» **DATASET RECORDS**
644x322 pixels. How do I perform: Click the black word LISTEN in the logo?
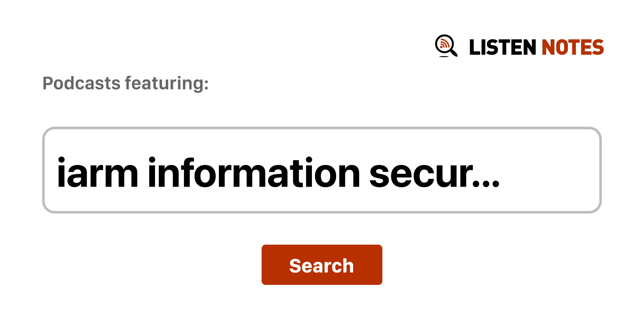click(502, 47)

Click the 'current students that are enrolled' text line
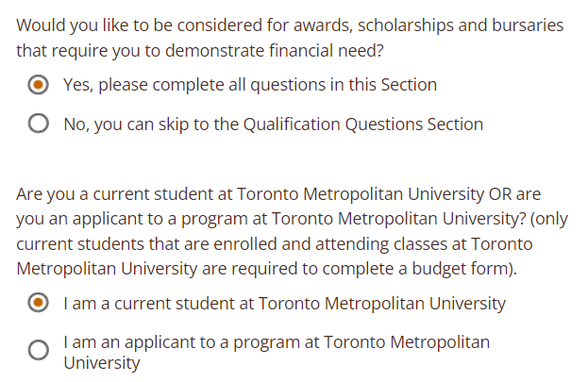[274, 244]
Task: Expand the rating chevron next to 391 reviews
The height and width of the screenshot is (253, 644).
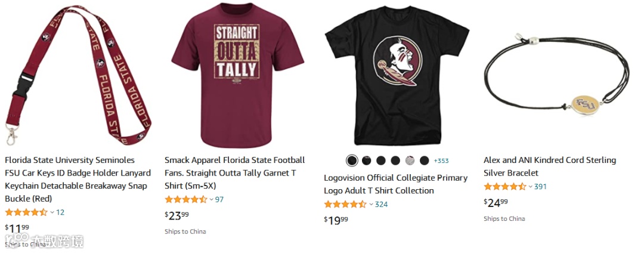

» **WHAT YOU WILL DO**
The listing above, line by line: print it exactly, but not its pictures.

» **RESULT**
644x322 pixels. How do I perform: Click the black word LISTEN in the logo?
click(502, 47)

Click the 'current students that are enrolled' text line
[274, 244]
Task: Expand the rating chevron next to 391 reviews
The height and width of the screenshot is (253, 644).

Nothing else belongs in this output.